→ WHAT THIS TASK INVOLVES
Pictures excluded, copy every record that follows exactly as it appears.

→ THE RECORDS

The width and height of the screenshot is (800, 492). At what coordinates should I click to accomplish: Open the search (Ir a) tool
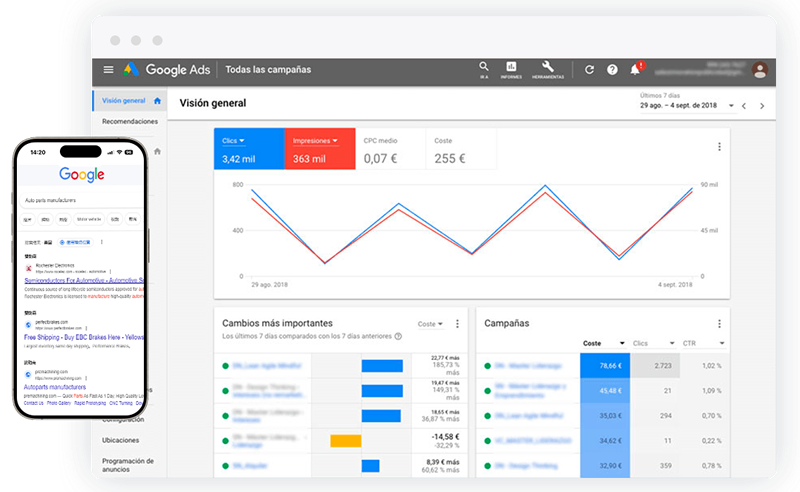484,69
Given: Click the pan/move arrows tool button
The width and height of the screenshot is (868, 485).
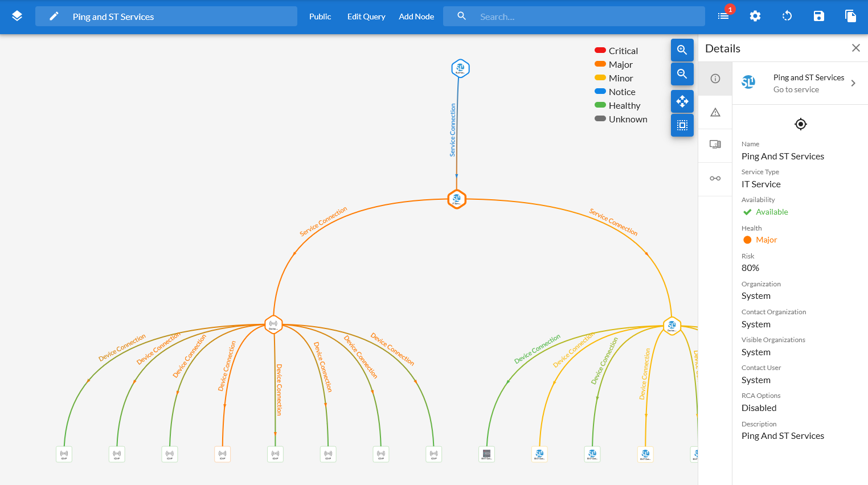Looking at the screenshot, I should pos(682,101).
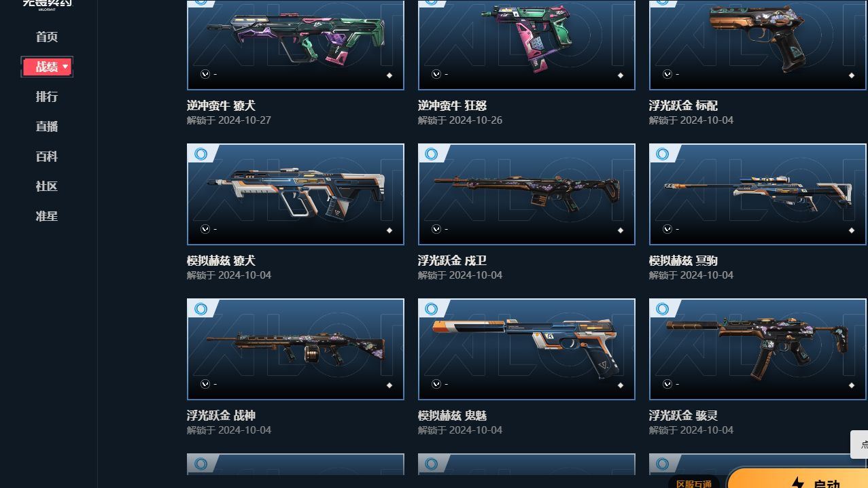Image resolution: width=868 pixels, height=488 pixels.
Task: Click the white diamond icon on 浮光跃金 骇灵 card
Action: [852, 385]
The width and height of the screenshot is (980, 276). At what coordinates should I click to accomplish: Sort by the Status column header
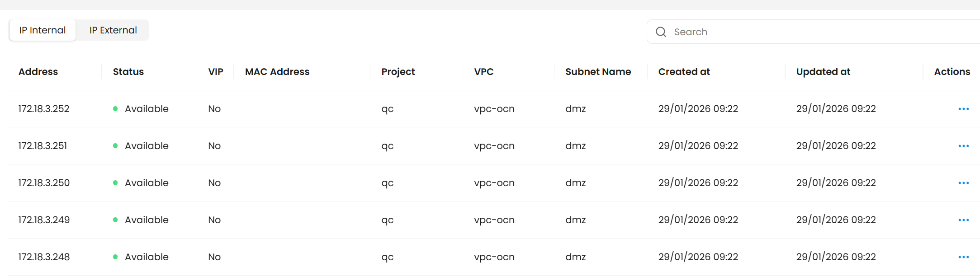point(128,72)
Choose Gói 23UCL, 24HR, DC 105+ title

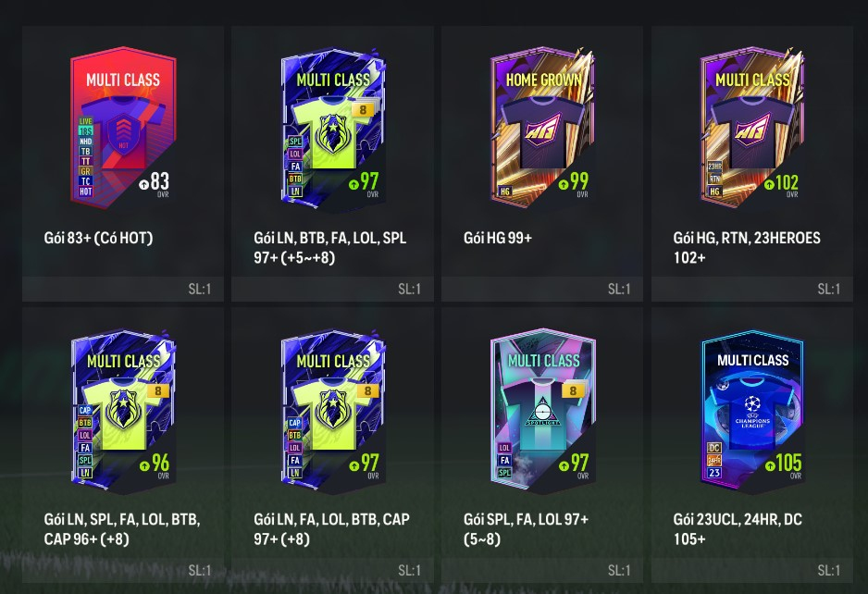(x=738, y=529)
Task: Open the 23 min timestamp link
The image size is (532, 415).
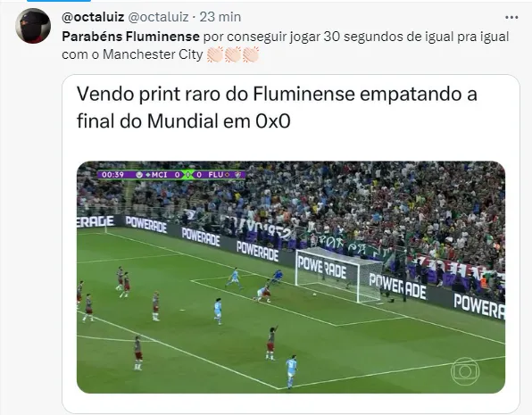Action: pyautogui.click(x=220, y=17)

→ REPLY TO THE EXERCISE
The width and height of the screenshot is (800, 492). At what coordinates should I click to accomplish: Open the search (Ir a) tool
484,69
Given: Click the pan/move arrows tool button
The width and height of the screenshot is (868, 485).
Looking at the screenshot, I should pos(682,101).
Image resolution: width=868 pixels, height=488 pixels.
Task: Click the white diamond icon on 浮光跃金 骇灵 card
Action: [852, 385]
The width and height of the screenshot is (980, 276). At what coordinates should I click to accomplish: Sort by the Status column header
point(128,72)
Choose Gói 23UCL, 24HR, DC 105+ title

(x=738, y=529)
Task: Open the 23 min timestamp link
The image size is (532, 415).
Action: pyautogui.click(x=220, y=17)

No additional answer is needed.